The 'Due Organization, Valid Existence' clause serves to confirm that each party entering into the agreement is properly organized and legally exists under the laws of its jurisdiction. In practice, this means that a company or entity must be officially registered, in good standing, and authorized to conduct business as represented in the contract. This clause helps ensure that all parties have the legal capacity to enter into and fulfill the obligations of the agreement, thereby reducing the risk of unenforceable contracts or disputes over a party’s legal status.
Due Organization, Valid Existence. The Selling Stockholder has been duly organized and is validly existing and in good standing under the laws of its respective jurisdiction of organization.
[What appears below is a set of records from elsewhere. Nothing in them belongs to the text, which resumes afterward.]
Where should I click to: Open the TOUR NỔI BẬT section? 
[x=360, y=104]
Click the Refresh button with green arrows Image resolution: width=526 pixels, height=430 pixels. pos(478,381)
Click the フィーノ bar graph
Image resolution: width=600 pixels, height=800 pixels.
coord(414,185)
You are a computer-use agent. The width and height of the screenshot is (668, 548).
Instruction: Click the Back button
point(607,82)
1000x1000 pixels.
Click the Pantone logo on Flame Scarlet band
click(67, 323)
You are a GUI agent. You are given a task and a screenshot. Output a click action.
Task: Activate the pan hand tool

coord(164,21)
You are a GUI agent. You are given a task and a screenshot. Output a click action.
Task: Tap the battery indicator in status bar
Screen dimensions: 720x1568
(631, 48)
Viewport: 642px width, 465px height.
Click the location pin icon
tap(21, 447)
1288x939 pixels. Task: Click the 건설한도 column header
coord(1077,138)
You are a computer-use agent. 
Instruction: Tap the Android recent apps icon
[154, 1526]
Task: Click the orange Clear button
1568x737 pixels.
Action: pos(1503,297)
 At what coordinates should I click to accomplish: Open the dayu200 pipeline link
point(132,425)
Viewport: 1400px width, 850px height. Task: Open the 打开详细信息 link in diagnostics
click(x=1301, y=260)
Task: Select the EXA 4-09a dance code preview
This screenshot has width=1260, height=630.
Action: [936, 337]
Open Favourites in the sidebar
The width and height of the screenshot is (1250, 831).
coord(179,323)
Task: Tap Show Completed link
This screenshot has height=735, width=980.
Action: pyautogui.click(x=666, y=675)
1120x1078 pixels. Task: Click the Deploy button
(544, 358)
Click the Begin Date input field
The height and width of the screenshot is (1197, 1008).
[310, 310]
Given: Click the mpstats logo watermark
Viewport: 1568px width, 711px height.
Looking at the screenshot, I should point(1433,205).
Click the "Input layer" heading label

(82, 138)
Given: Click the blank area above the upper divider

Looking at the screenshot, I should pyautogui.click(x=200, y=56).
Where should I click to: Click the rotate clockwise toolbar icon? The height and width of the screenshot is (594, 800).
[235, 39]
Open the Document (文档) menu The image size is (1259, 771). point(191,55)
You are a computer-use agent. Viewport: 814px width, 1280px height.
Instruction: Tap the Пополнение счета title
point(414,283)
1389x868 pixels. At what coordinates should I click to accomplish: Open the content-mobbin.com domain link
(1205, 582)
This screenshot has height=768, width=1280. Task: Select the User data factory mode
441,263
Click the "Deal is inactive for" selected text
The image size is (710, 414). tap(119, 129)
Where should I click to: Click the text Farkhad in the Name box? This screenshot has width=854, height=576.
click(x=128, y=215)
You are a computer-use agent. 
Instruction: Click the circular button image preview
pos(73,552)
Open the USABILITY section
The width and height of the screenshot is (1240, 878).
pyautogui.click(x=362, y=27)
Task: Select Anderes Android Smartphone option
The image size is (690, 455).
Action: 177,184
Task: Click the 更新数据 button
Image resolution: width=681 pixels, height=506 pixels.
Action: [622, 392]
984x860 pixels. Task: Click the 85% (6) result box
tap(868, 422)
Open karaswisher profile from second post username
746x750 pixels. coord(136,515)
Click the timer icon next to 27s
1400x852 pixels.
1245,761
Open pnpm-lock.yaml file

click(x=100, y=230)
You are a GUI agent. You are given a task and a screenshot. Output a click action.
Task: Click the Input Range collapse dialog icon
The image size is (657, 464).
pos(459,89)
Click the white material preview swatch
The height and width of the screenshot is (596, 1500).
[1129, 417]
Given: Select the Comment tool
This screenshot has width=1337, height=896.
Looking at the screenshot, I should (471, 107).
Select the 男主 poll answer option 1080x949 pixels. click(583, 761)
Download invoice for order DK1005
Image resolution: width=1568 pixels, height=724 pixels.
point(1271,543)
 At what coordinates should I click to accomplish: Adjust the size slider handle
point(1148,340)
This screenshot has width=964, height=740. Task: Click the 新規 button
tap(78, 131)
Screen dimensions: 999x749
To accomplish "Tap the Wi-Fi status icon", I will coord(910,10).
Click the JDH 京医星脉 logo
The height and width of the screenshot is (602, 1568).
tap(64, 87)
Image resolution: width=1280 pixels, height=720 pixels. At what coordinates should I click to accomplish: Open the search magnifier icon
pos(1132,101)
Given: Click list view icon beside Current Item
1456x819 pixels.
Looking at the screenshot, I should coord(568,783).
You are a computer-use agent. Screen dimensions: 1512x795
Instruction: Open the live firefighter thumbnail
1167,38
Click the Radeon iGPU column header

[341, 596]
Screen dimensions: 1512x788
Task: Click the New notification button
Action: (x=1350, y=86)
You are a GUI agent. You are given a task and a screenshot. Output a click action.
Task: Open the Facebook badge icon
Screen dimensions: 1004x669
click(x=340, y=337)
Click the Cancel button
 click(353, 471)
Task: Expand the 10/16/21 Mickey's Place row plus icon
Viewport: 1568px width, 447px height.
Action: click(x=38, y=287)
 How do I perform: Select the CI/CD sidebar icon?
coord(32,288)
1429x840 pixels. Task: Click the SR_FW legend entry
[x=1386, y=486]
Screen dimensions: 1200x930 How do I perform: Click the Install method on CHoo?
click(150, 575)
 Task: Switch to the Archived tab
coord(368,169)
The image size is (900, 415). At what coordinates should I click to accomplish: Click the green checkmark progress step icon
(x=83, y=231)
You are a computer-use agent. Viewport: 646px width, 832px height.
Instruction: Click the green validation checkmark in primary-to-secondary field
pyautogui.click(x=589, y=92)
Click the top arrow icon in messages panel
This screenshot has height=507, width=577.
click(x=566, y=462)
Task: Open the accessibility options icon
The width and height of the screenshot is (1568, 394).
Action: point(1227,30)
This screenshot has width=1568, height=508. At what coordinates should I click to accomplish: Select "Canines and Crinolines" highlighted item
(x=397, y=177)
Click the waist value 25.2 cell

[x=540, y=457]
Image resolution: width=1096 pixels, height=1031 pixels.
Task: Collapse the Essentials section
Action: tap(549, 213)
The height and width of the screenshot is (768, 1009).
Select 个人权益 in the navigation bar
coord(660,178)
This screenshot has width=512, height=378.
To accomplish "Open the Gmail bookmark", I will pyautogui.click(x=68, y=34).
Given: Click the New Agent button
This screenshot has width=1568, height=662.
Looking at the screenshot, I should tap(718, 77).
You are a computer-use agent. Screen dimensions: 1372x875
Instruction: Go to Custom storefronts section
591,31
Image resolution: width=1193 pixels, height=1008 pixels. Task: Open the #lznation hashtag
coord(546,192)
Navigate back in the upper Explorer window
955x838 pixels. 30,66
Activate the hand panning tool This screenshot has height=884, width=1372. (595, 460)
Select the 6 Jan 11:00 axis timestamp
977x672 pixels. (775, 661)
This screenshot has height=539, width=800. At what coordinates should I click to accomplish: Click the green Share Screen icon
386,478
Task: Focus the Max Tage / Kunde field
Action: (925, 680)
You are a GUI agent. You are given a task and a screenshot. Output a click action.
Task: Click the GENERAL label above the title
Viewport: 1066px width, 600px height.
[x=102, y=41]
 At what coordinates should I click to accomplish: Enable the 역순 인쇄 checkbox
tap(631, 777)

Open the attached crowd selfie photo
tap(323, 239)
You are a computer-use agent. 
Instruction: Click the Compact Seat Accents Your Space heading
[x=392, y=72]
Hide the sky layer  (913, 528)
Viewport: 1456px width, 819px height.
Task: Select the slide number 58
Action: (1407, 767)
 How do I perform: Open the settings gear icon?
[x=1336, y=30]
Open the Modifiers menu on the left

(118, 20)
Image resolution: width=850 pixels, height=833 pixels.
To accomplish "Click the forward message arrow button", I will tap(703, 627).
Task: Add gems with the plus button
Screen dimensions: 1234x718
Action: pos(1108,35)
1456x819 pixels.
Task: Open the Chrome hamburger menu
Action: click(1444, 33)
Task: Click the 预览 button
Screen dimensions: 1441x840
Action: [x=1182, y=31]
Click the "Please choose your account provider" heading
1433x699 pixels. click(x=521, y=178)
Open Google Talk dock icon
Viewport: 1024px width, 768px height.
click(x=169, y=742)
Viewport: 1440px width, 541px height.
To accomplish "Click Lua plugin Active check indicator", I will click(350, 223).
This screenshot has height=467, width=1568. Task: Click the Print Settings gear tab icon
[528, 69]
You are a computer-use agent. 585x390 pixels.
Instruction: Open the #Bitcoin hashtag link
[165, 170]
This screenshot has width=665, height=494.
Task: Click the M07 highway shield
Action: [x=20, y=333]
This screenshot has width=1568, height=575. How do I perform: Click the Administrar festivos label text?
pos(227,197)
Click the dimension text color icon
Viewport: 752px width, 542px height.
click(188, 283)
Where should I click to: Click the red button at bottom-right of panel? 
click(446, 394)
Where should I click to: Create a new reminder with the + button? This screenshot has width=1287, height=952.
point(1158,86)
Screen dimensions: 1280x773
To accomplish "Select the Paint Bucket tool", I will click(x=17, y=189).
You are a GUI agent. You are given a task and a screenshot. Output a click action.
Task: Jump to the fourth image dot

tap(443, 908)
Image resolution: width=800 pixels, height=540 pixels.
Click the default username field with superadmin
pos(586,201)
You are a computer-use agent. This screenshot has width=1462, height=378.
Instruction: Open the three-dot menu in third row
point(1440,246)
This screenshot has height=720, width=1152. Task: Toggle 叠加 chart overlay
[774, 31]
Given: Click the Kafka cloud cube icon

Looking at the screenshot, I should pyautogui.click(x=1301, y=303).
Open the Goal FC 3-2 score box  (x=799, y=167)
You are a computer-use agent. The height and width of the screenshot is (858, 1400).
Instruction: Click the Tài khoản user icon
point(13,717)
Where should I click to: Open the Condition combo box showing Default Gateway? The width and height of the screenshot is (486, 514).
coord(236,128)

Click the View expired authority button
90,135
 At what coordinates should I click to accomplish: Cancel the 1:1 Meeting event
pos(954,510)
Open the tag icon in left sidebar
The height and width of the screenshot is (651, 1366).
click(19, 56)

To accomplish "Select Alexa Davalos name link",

Due Organization, Valid Existence. The Trustee is duly organized and validly existing as a national banking association with corporate trust powers.
Due Organization, Valid Existence and Authority of the ------------------------------------------------------ Company. The Company is a corporation duly organized and validly existing under ------- the laws of the State of Delaware. The Company has the corporate power and authority to carry on its business as proposed to be conducted and at the Closing will be duly licensed or qualified to do business and in good standing in each jurisdiction in which its ownership or leasing of property or the conduct of its business requires such licensing or qualification, except where the failure to be so licensed, qualified or in good standing would not have a material adverse effect on the financial condition, business or results of operations of the Company and its subsidiaries (including the Bank), taken as a whole (a "Material Adverse Effect"). The Company has full right, power and authority to enter into this Agreement and the Registration Rights Agreement and to perform its obligations hereunder and thereunder. At the Closing, the Company will be duly registered as a savings and loan holding company under the Home Owners' Loan Act ("HOLA") and the regulations of the Office of Thrift Supervision (the "OTS") thereunder. The Certificate of Incorporation of the Company attached as Exhibit E to the Private Placement Memorandum is a true and complete copy of the Certificate of Incorporation of the Company as in effect on the date of this Agreement, and no amendment to such Certificate of Incorporation has been proposed or adopted. The Bylaws of the Company attached as Exhibit F to the Private Placement Memorandum are true and complete copies of the Bylaws of the Company as in effect on the date of this Agreement, and no amendment to such Bylaws has been proposed or adopted. Upon completion of the Closing, the Company will own all of the issued and outstanding shares of capital stock of the Bank, free and clear of any liens, equities, encumbrances (other than restrictions on transfer imposed by applicable securities laws) or claims of third parties. Upon completion of the Closing, the Company will not own any interest in or control, directly or indirectly, any corporations, partnerships or entities other than the Bank and the Bank's subsidiaries.
Due Organization, Valid Existence. The Company is a corporation duly organized and validly existing under the laws the State of Delaware, has the right to transact business in the State of Delaware and is in good standing and qualified to do business as a foreign business entity in each jurisdiction where the conduct of its business requires such qualification.
Due Organization, Valid Existence. Qualified to do Business Due Authorization
Due Organization, Valid Existence. The Sponsor is duly organized, validly existing and in good standing under the laws of the State of Delaware and possesses all licenses and authorizations necessary to carry on its business.